_WHAT THE TASK REQUIRES:_ The lines from the one holding "KA-MALEON - EF5058" to the end of the records below, exactly as written, are the only thing to return.

Pixel coordinate grounding data:
..............................
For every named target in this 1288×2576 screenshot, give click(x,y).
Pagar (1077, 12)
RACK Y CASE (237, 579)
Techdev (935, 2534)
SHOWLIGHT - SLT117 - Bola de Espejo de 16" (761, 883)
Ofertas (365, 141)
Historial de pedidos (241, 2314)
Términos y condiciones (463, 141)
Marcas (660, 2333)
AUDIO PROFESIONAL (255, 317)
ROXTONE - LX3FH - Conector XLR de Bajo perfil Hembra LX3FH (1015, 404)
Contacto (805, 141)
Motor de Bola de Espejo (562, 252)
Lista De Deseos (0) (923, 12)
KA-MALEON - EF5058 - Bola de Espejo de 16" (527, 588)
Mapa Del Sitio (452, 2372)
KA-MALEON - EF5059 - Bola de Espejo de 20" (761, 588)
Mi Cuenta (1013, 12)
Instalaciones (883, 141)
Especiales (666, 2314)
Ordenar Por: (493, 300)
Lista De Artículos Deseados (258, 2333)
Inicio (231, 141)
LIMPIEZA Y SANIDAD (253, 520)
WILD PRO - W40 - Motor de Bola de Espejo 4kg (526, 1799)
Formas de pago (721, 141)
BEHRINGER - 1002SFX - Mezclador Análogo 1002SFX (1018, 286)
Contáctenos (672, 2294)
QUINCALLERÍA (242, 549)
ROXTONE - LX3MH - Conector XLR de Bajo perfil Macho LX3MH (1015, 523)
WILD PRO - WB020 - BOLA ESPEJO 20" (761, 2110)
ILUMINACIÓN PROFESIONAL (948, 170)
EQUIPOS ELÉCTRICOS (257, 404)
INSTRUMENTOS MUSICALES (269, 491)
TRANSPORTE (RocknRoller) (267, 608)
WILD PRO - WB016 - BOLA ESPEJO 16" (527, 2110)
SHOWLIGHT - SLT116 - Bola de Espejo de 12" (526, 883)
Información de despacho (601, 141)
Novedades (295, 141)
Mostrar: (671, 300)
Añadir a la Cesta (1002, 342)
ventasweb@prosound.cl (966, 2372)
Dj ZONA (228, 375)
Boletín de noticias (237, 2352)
..............................
_EXERCISE RESPONSE:_
KA-MALEON - EF5058 - Bola de Espejo de 16" (527, 588)
Mapa Del Sitio (452, 2372)
KA-MALEON - EF5059 - Bola de Espejo de 20" (761, 588)
Mi Cuenta (1013, 12)
Instalaciones (883, 141)
Especiales (666, 2314)
Ordenar Por: (493, 300)
Lista De Artículos Deseados (258, 2333)
Inicio (231, 141)
LIMPIEZA Y SANIDAD (253, 520)
WILD PRO - W40 - Motor de Bola de Espejo 4kg (526, 1799)
Formas de pago (721, 141)
BEHRINGER - 1002SFX - Mezclador Análogo 1002SFX (1018, 286)
Contáctenos (672, 2294)
QUINCALLERÍA (242, 549)
ROXTONE - LX3MH - Conector XLR de Bajo perfil Macho LX3MH (1015, 523)
WILD PRO - WB020 - BOLA ESPEJO 20" (761, 2110)
ILUMINACIÓN PROFESIONAL (948, 170)
EQUIPOS ELÉCTRICOS (257, 404)
INSTRUMENTOS MUSICALES (269, 491)
TRANSPORTE (RocknRoller) (267, 608)
WILD PRO - WB016 - BOLA ESPEJO 16" (527, 2110)
SHOWLIGHT - SLT116 - Bola de Espejo de 12" (526, 883)
Información de despacho (601, 141)
Novedades (295, 141)
Mostrar: (671, 300)
Añadir a la Cesta (1002, 342)
ventasweb@prosound.cl (966, 2372)
Dj ZONA (228, 375)
Boletín de noticias (237, 2352)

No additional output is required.